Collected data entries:
·····

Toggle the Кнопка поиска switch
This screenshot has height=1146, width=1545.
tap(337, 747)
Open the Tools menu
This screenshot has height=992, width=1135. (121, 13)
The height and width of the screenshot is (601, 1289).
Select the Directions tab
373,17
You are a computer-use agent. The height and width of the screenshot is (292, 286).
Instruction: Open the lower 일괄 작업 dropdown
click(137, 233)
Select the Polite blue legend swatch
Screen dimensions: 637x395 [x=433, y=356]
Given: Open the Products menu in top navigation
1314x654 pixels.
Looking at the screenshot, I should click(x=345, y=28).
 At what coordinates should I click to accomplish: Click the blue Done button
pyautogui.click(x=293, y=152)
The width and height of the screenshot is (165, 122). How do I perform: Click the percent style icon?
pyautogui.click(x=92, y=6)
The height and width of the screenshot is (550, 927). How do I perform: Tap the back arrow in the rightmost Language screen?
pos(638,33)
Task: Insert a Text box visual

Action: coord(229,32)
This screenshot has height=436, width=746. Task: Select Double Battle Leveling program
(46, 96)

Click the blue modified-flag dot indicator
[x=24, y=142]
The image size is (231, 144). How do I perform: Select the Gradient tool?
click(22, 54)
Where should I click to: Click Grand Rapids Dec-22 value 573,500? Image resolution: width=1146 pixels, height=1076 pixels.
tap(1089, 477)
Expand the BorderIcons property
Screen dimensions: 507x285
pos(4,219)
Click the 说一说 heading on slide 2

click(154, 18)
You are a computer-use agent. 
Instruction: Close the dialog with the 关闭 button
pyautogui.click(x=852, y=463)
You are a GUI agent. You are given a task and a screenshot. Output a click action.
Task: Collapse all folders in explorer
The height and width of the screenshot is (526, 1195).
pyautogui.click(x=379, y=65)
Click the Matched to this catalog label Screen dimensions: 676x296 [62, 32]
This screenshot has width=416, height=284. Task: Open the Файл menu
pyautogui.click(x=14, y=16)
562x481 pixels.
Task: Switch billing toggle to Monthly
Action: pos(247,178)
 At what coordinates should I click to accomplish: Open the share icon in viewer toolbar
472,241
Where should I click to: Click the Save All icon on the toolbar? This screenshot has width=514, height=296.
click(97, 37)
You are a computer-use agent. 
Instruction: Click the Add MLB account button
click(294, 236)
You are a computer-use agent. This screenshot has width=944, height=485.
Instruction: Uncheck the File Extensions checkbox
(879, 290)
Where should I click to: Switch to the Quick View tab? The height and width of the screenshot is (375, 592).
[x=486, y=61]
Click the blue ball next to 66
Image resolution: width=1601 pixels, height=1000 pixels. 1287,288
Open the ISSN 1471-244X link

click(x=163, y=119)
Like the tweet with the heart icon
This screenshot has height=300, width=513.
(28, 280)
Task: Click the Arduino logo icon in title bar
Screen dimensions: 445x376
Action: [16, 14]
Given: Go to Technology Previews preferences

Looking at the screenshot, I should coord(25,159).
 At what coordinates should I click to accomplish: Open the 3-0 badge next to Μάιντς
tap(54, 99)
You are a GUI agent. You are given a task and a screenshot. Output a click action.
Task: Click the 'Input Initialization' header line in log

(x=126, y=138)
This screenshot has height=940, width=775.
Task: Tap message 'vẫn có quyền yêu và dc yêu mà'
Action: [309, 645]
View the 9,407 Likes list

·····

Beginning with the line that contains "Screen dimensions: 445x376", return every line through the end of the data above, exactly as written.

Screen dimensions: 445x376
Action: [16, 14]
Given: Go to Technology Previews preferences

Looking at the screenshot, I should coord(25,159).
 At what coordinates should I click to accomplish: Open the 3-0 badge next to Μάιντς
tap(54, 99)
You are a GUI agent. You are given a task and a screenshot. Output a click action.
Task: Click the 'Input Initialization' header line in log

(x=126, y=138)
This screenshot has height=940, width=775.
Task: Tap message 'vẫn có quyền yêu và dc yêu mà'
Action: [309, 645]
View the 9,407 Likes list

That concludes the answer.